### QUOTED PASSAGE
##############################
Shadow of Mordor takes a lot of cues from Batman: Arkham City and Batman: Arkham Asylum. So what did the Tolkien game do wrong and the Arkham games do right?

Read Full Article
 

sturryz

New member
Nov 17, 2007
504
0
0
Can we stop talking about the how the gameplay systems are like Batman? because it's clear the focus was always on the Nemesis System and everything else was there to fill in the blanks, it's like saying that Minecraft is an awful game because of the combat, even though building is clearly the focus.
 

blackaesir

New member
May 16, 2014
19
0
0
Oh Shamus, I love your game analysis articles. I don't always agree with your final analysis, but I do love the post gameplay discussions about mechanics and complexity and difficulty. It always makes for a fun read.

Having not played Shadow of Mordor yet, I can't comment on it directly, but you are on dead-on with the Arkham games. The their systems were fun to master (and that they encouraged you to do so) was a big reason why I did New Game+.
##############################
### RAW DATA
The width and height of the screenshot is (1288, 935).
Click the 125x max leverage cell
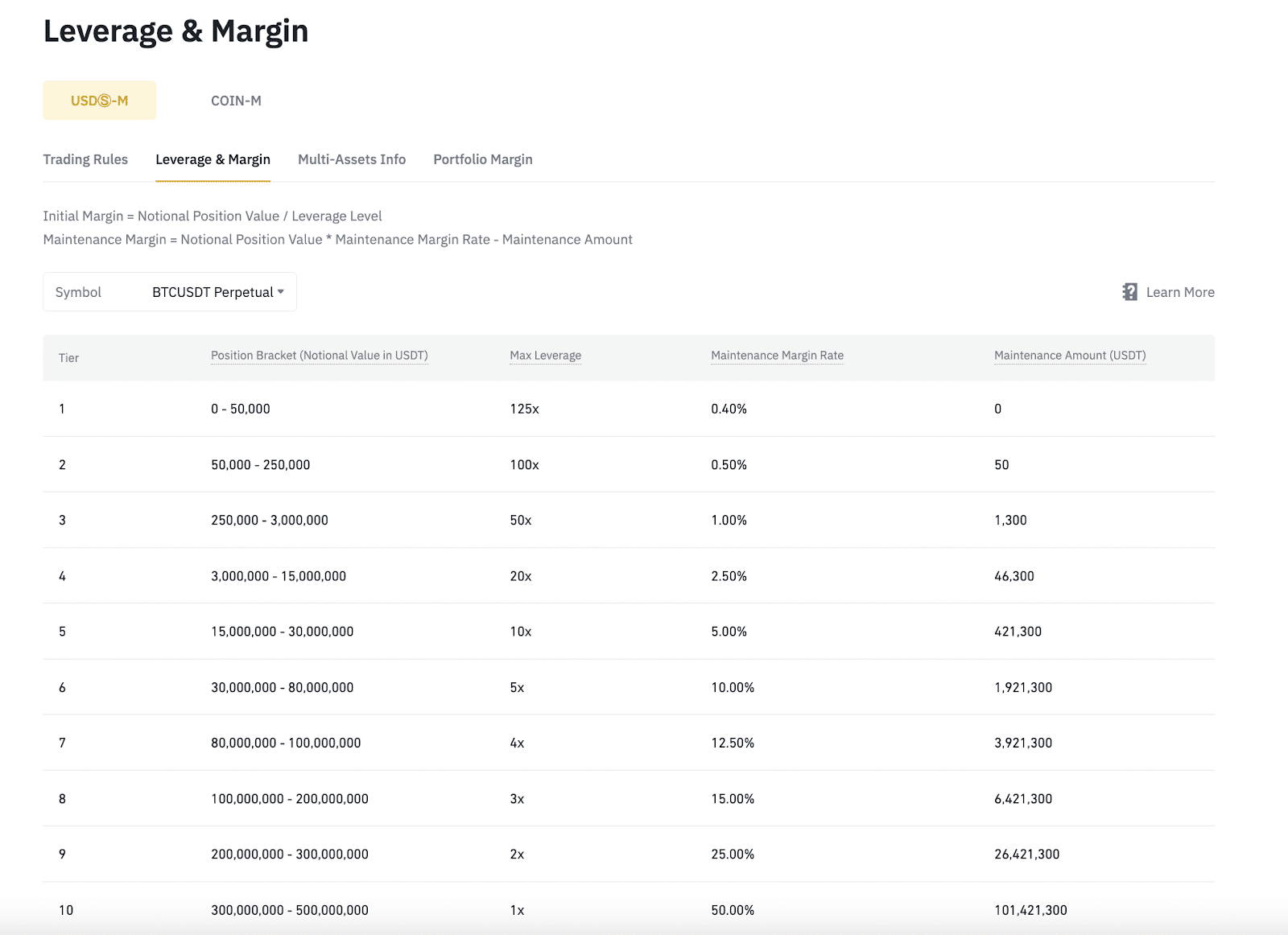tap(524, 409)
##############################
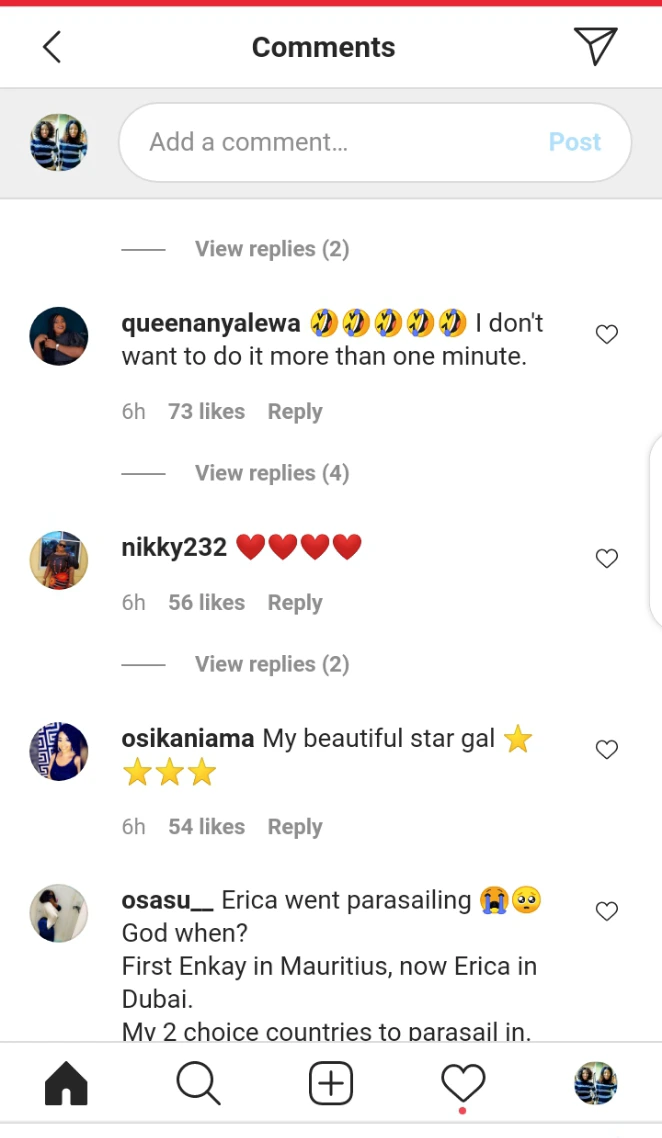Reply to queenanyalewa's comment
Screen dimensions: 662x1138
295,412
##############################
### OBJECTIVES
A: Say whether each statement agrees with the Shadow of Mordor discussion. Answer yes or no for each and quote the deciding words of the text.
(i) The first commenter holds that building is the focus of Minecraft.
(ii) The second commenter has already played Shadow of Mordor.
(iii) The second commenter always agrees with Shamus's final analysis.
B: Using the Shadow of Mordor discussion, answer each question:
(i) Which two games does the opening say Shadow of Mordor takes cues from?
(ii) According to the first commenter, what was always the focus of Shadow of Mordor?
(iii) What did the second commenter do with the Arkham games, largely because their systems were fun to master?
C: Extend the Shadow of Mordor discussion past its final sentence.

### ANSWER LIST
A:
(i) Yes: "even though building is clearly the focus"
(ii) No: "Having not played Shadow of Mordor yet"
(iii) No: "I don't always agree with your final analysis"

B:
(i) Batman: Arkham City and Batman: Arkham Asylum
(ii) The Nemesis System
(iii) New Game+

C:
jabrwock

New member
Sep 5, 2007
204
0
0
The game also messes up the strategic aspect of the game by zooming in for over-the-top blood-spurting kill moves. You'll be tracking the movement of a half dozen foes and planning your actions several seconds in advance, but then you kill someone and all of a sudden the game takes away your view of the battlefield so you can watch a decapitation animation you've seen dozens of times already. When the camera pulls back out, the positioning has changed and broken your flow. (This is on top of the fact that the camera is a bit dodgy to begin with, and frequently ends up stuck behind scenery.)
Arkham does this much better. They only do the closeup/slowdown/zoom/killview at the final bad guy in range. So it doesn't break your flow. And is a great "ok, you can relax, fight's over" indicator.
 

Robyrt

New member
Aug 1, 2008
568
0
0
One thing that made the Shadow of Mordor combat feel fresh compared to the Arkham games was the importance of location. In an Arkham game, combat is generally unavoidable and limited to a canned set of enemies for each fight. In SOM, it's easy to get ambushed by additional archers or high-level named foes who happened to hear the battle going on, which makes for a more tense experience even though the combo counter is super lax. On the flip side, it's also possible to run past most enemies, giving it a more Souls-y feel.
 

The Goat Tsar

New member
Mar 17, 2010
224
0
0
Holy shit dude. You must have really hated this game. Today I learned to never piss of Shamus Young...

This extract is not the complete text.